Portuguese lawmakers voted today in favor of a revised bill to legalize euthanasia and medical assisted suicide, through lethal drugs, to the terminally ill and seriously injured patients.
The bill, approved in a 138-84 vote with five abstentions, was sponsored by the ruling Socialist Party with the support of the left-leaning smaller liberal, political factions.
The Portuguese Constitution still requires the signature of Portugal’s President for the bill to become law.
President Marcelo Rebelo de Sousa, a committed Catholic and moderate center-right politician, is known to have deep reservations about signing the bill into law. He may send the bill to the Constitutional Court for review.
In March 2021, the President had vetoed the original bill, which was submitted to Constitutional Court for review. The judges rejected the bill in a 7-5 ruling because of what it said was unclear.
In a statement, the Constitutional Court deliberated that “the law is imprecise in identifying the circumstances under which those procedures can occur.” The court stated the law must be “clear, precise, clearly envisioned and controllable.” The law lacks the “indispensable rigor,” the judges deliberate.
Following the Court rule, the law was then swiftly vetoed by the President and returned to Parliament, where the ruling Socialist Party stated that it would reword the legislation and pass it again.
President Rebelo de Sousa had indicated that he oppose the measure on the basis of the law infringing Portugal’s Constitution, which states “human life is inviolable.”
In 2018, Portuguese lawmakers had reject a bill to legalize euthanasia and doctor assisted suicide for terminal patients, but a poll last year revealed that about 60% of the Portuguese population supports euthanasia legalization.

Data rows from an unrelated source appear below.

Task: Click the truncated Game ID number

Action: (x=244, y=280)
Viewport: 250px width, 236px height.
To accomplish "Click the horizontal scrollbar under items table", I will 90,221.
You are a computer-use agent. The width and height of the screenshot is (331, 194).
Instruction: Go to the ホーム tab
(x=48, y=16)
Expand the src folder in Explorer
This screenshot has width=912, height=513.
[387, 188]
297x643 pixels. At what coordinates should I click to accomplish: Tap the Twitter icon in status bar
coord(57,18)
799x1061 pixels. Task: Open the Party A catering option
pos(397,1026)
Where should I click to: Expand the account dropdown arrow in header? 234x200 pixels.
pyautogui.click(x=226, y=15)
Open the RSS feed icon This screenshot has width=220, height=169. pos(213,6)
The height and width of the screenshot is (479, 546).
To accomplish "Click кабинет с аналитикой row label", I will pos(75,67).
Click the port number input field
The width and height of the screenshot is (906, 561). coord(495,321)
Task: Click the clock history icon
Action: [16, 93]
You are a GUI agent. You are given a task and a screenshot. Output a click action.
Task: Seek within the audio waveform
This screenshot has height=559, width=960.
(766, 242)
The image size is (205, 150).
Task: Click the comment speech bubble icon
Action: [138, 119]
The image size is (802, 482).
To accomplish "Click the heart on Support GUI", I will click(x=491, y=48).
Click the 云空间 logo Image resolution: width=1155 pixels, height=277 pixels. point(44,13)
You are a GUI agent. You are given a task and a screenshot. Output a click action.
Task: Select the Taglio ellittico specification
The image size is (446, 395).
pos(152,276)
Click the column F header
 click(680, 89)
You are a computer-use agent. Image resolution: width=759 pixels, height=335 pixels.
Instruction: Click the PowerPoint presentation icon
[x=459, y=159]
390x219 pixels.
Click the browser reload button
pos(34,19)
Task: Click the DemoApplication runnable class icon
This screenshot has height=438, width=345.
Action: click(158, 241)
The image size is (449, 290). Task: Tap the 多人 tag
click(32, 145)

Euthanasia would be applied under strict rules, when freely and repeatedly decided by an informed adult, “in a situation of intolerable suffering, with extremely serious and permanent harm … or incurable and fatal disease.”
Accordingly, individuals over 18 years old would be allowed to request assisted suicide, if they are terminally ill and suffering from “lasting” and “unbearable” pain, except when mentally not fit to make such a decision. Under these conditions, patients seeking to terminate their lives will administer the drugs themselves, under medical supervision.
The process will only be open to national citizens and legal residents to prevent people from travelling to Portugal to get medical help to end their life.
If legalized, Portugal will become the eight country in the European Union to allow terminally ill patients to seek a medically assisted suicide. Several other EU countries have allowed euthanasia, namely Germany, Austria, Netherlands, Belgium, Spain, Luxembourg and Switzerland. Countries such as Ireland, Scotland, and the United Kingdom may follow.
Euthanasia has been legalized in New Zealand, Western Australia, and Canada. In the United States, although still illegal in most states, euthanasia is legal in California, Oregon, Washington, Hawaii, Colorado, Vermont, Maine, Montana, New Jersey, including the District of Columbia. States currently seeking euthanasia legalization include New York, Connecticut, New Mexico, Maryland, and Massachusetts.